● **SELECCIÓN**
---*---

VIEJO MADRID (20) : CIUDAD A VISTA DE PÁJARO

«Qué magnífico sería abarcar en un solo momento toda la perspectiva de las calles de Madridescribe Galdós desde la torre del periódico, desde la torre de la iglesia más alta de Madrid, la iglesia de Santa Cruz -; ver el que entra, el que sale, el que ronda, el que aguarda, el que acecha; ver el camino de éste, el encuentro, la sorpresa del otro; seguir el simón que es bruscamente alquilado para dar cabida a una amable pareja; verle divagar como quien no va a ninguna parte; verle parar depositando sus tórtolos allí donde un ojo celoso no se oculta entre el gentío; ver el carruaje del ministro, pedestal ambulante de dos escarapelas rojas, dirigirse a la oficina o a Palacio, procurando llegar antes que el coche del nuncio, mirar hacia la Castellana y ver la vanidad arrastrada por elegantes cuadrúpedos, midiendo el reducido paso como si el premio de una regata se prometiera al que da más vueltas; sorprender las maquinaciones amorosas que en aquel laberinto de ruedas se fraguan durante el momentáneo encuentro de dos vehículos; ver al marido y a la mujer arrastrados en dirección contraria, rodando el uno hacia el naciente y el otro hacia el poniente, permitiéndose, si se encuentran, el cambio de un frío saludo; ver la gente pedestre en el paseo de la izquierda contemplando con envidia la suntuosidad del centro; seguir el paso incierto del tahur que se encamina al garito; ver descender la noche sobre la villa y proteger en su casta oscuridad la pesca nocturna que hacen en las calles más céntricas las estucadas ninfas de la calle de Gitanos; oir la serenata que suena junto al balcón y contemplar la rendija de luz que indica la afición musical de la beldad que vela en aquella alcoba; esperar el día y ver la escuálida figura del jugador que, tiritando y soñoliento, entra en el café a confortarse con un trasnochado chocolate; (…) ver de quién es el primer cuarto que recoge el ciego en su mano petrificada; ver salir de una puerta un ataud gallegamente conducido, y saber dónde ha muerto un hombre; ver salir al comadrón y saber dónde ha nacido un hombre; ver…, pero a dónde vamos a parar.

¡Cuántas cosas veríamos de una vez, si el natural aplomo y la gravedad de nuestra humanidad nos permitieran ensartarnos a manera de veleta en el campanario de Santa Cruz que tiene fama de ser el más elevado de esta campanuda villa del oso! ¡Cuántas cómicas o lamentables escenas se desarrollarían bajo nosotros! ¡Qué magnífico punto de vista es una veleta para el que tome la perspectiva de la capital de España!».

---*---

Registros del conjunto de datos
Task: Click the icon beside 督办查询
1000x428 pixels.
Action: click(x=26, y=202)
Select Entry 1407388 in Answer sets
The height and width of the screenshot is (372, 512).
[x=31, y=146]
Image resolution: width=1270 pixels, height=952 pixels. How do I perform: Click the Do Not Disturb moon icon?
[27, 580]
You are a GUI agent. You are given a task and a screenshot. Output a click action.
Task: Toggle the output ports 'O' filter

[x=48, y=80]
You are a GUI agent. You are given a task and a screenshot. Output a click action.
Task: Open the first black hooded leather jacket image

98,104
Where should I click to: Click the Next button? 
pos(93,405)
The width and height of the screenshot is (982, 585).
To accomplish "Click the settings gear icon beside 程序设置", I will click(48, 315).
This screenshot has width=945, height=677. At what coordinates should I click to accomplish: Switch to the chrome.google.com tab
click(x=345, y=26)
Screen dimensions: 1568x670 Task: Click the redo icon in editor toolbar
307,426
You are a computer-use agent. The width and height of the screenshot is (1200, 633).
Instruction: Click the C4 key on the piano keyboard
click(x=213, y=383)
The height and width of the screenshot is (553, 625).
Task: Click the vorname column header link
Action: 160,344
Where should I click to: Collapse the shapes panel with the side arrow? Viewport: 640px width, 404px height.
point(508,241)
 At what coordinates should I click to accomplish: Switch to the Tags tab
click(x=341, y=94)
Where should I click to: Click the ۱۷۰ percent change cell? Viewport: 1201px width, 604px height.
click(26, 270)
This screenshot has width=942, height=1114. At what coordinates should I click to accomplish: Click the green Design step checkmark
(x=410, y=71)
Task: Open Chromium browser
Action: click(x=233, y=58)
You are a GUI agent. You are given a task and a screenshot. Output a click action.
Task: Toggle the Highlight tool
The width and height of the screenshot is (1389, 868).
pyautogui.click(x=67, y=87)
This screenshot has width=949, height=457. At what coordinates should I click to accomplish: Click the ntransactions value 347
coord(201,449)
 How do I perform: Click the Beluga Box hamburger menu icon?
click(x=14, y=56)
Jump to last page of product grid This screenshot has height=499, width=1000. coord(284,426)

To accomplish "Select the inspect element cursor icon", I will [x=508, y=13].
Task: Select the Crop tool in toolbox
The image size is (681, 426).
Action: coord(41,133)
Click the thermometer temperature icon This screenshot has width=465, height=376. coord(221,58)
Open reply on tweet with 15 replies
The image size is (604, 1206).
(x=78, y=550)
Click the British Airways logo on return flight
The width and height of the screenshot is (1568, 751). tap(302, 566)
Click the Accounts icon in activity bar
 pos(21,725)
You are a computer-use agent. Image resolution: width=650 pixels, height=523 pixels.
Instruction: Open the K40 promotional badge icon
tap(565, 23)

---*---

● **TAREAS**
**1.** Según la selección, ¿de qué iglesia es el campanario que tiene fama de ser el más elevado de la villa?
**2.** Selecciona cada línea de las filas que contenga la cadena "Instruction".
Las filas no tienen relación alguna con la selección.

● **RESULTADOS FINALES**
**1.** De la iglesia de Santa Cruz.

**2.**
Instruction: Click the C4 key on the piano keyboard
Instruction: Open the K40 promotional badge icon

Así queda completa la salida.